7. Forças Armadas. Aécio: O Brasil não precisa
armar-se porque não tem inimigos. Só precisa deixar os militares
contentes e calmos. Dilma: O Brasil tem de armar-se para abrir seu
caminho e poder dizer não. Não queremos viver em mundo onde os
beligerantes estão armados e os meigos indefesos.
8. O público e o privado. Aécio: Independência
do Banco Central e das agências reguladoras assegura previsibilidade aos
investidores e despolitiza a política econômica. Dilma: A maneira de
desprivatizar o Estado não é colocar o poder em mãos de tecnocratas que
frequentam os grandes negócios.
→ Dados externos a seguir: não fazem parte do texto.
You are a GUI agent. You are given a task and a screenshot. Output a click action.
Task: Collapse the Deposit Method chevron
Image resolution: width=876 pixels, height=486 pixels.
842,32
É construir carreiras de Estado para
substituir a maior parte dos cargos de indicação política. E recusar-se a
alienar aos comissários do capital o poder democrático para decidir.
Aécio propõe seguir o figurino que os países ricos do Atlântico
Norte nos recomendam, porém nunca seguiram. Nenhum grande país se
construiu seguindo cartilha semelhante. Certamente não os EUA, o país
com que mais nos parecemos. Ainda bem que o candidato tem estilo
conciliador para abrandar a aspereza da operação.
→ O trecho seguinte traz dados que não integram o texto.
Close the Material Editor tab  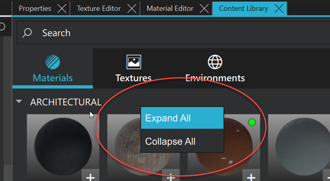pos(204,8)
Dilma terá, para honrar sua mensagem e cumprir sua tarefa, de
renovar sua equipe e sua prática, rompendo a camisa de força do
presidencialismo de coalizão. E o Brasil terá de aprender a reorganizar
instituições em vez de apenas redirecionar dinheiro. Ainda bem que a
candidata tem espírito de luta, para poder aceitar pouco e enfrentar
muito.
Estão em jogo nossa magia, nosso sonho e nossa tragédia. Nossa
magia é a vitalidade assombrosa e anárquica do país. Nosso sonho é ver a
vitalidade casada com a doçura. Nossa tragédia é a negação de
instrumentos e oportunidades a milhões de compatriotas, condenados a
viver vidas pequenas e humilhantes. Que em 26 de outubro o povo
brasileiro, inconformado com nossa tragédia e fiel a nosso sonho,
escolha o rumo audacioso da rebeldia nacional e afirme a grandeza do
Brasil.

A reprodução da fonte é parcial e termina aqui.